The function (1-x)^{n} is called a binomial; the fact that the coefficient of x^{k} in the expansion of (1-x)^{n} is _{n}C_{k} is the reason that _{n}C_{k} is sometimes called a binomial coefficient. When x is very small, x^{2}, x^{3}, . . . are much smaller still (and they get smaller faster than _{n}C_{k} grows), so the terms involving higher powers of x than x^{1} are effectively negligable. That is, when x is nearly zero,
(1-x)^{n} is approximately 1-n×x, so 1 - (1-x)^{n} is approximately n×x.
Using that approximation is equivalent to ignoring the possibility that the sentence is typed more than once. The probability that the sentence is typed more than once is tiny compared to the chance that the sentence is typed exactly once, which is already quite small.
P(AB) = P(A|B)×P(B).
This is called the multiplication rule.
Example: A deck of cards is shuffled well, then two cards are drawn. What is the chance that both cards are aces?
P(card 1 is an Ace and card 2 is an Ace) = P(card 2 is an Ace | card 1 is an Ace)×P(card 1 is an Ace) = 3/51 × 4/52 = 0.5%.
You can see that the multiplication rule can save you a lot of time!
Example: Suppose there is a 50% chance that you catch the 8:00am bus. If you catch the bus, you will be on time. If you miss the bus, there is a 70% chance that you will be late. What is the chance that you will be late?
P(late) = P(miss the bus and late)
= P(late|miss the bus) × P(miss the bus)
= 0.5 × 0.7 = 35%.
Example: Suppose that 10% of a given population has benign chronic flatulence. Suppose that there is a standard screening test for benign chronic flatulence that has a 90% chance of correctly detecting that one has the disease, and a 10% chance of a "false positive" (erroneously reporting that one has the disease when one does not). We pick a person at random from the population (so that everyone has the same chance of being picked) and test him/her. The test is positive. What is the chance that the person has the disease?
Solution: We shall combine several things we have learned. Let D be the event that the person has the disease, and T be the event that the person tests positive for the disease. The problem statement told us that:
P(DT) = P(T|D) × P(D) = 90% × 10% = 9%.
The probability of D^{c}T is, by the multiplication rule and the complement rule,
P(D^{c}T) = P(T|D^{c}) × P(D^{c}) = P(T|D^{c}) × (100%- P(D) ) = 10% × 90% = 9%.
By one of the axioms,
P(T) = P(DT) + P(D^{c}T) = 9% + 9% = 18%,
because DT and D^{c}T are mutually exclusive.Finally, plugging in the definition of P(D|T) gives
P(D|T) = P(DT)/P(T) = 9%/18% = 50%.
Because only a small fraction of the population actually have benign chronic flatulence, the chance that a positive test result for someone selected at random from the population is a false positive is 50%, even though the test is 90% accurate.
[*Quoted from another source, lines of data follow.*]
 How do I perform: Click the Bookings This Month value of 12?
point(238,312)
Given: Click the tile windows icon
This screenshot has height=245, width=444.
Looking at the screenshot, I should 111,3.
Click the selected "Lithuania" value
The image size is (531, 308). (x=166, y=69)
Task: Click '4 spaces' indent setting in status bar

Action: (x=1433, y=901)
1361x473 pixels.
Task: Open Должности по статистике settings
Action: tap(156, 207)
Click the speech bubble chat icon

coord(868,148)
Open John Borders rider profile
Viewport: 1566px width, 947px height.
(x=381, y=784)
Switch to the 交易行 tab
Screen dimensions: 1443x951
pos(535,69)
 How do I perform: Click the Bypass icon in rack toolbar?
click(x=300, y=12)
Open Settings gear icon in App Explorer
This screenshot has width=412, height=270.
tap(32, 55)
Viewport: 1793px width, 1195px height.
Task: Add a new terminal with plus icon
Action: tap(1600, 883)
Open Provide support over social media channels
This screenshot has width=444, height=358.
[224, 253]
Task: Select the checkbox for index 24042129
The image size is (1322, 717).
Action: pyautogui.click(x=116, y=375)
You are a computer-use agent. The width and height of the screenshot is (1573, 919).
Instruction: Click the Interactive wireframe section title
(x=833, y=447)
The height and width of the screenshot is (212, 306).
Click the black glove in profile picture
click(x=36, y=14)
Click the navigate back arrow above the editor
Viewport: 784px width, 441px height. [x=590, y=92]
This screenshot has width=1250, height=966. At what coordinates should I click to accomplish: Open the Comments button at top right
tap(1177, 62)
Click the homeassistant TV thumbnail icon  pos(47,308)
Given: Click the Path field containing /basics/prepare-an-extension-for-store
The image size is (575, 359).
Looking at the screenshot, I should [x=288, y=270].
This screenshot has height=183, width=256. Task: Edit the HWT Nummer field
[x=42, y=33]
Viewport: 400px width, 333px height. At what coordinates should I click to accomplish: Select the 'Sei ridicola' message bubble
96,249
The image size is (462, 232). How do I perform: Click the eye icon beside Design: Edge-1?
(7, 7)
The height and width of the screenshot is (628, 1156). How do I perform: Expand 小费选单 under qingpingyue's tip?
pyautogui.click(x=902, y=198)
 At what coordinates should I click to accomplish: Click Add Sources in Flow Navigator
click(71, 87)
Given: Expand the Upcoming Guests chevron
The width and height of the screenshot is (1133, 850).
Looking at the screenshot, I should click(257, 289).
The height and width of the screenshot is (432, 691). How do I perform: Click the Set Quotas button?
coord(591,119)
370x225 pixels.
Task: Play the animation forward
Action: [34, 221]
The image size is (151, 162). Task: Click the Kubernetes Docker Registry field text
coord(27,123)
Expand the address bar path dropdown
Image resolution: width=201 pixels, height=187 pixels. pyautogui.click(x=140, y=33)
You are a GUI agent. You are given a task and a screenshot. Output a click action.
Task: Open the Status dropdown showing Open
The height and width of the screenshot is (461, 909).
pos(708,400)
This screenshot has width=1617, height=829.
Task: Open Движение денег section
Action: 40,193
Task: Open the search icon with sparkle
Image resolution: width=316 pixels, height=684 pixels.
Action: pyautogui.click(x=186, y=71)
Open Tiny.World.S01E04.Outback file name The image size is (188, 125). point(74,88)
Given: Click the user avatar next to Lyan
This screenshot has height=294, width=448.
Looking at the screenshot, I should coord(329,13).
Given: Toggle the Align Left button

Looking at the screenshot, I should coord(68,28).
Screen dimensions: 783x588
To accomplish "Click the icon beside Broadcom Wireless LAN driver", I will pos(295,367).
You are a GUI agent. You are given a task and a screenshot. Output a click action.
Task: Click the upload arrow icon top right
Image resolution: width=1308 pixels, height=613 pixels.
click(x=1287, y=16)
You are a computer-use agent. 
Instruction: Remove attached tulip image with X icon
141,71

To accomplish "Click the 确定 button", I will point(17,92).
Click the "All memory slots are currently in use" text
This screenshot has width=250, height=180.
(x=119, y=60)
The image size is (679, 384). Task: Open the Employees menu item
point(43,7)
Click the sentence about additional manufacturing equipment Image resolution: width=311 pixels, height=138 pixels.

This problem illustrates Bayes' Rule:
P(A|B) = P(B|A) × P(A) / ( P(B|A)×P(A) + P(B|A^{c}) × P(A^{c}) ).
The numerator on the right is just P(AB), computed using the multiplication rule. The denominator is just P(B), computed by partitioning B into the mutually exclusive sets AB and A^{c}B, and finding the probability of each of those pieces using the multiplication rule.
Bayes' Rule is useful to find the conditional probability of A given B in terms of the conditional probability of B given A, which is the more natural thing to measure in some problems. For example, in the disease-screening problem just above, the natural way to calibrate a test is to see how well it does at detecting a certain thing (e.g., a disease) when the thing is present, and to see how poorly it does at raising false alarms when the thing is not really present. These are, respectively, the conditional probability of detecting the thing given that the condition is present, and the conditional probability of incorrectly raising an alarm given that the thing is not present. However, the interesting quantity for an individual is the conditional chance that he or she has the disease, for example, given that the test raised an alarm.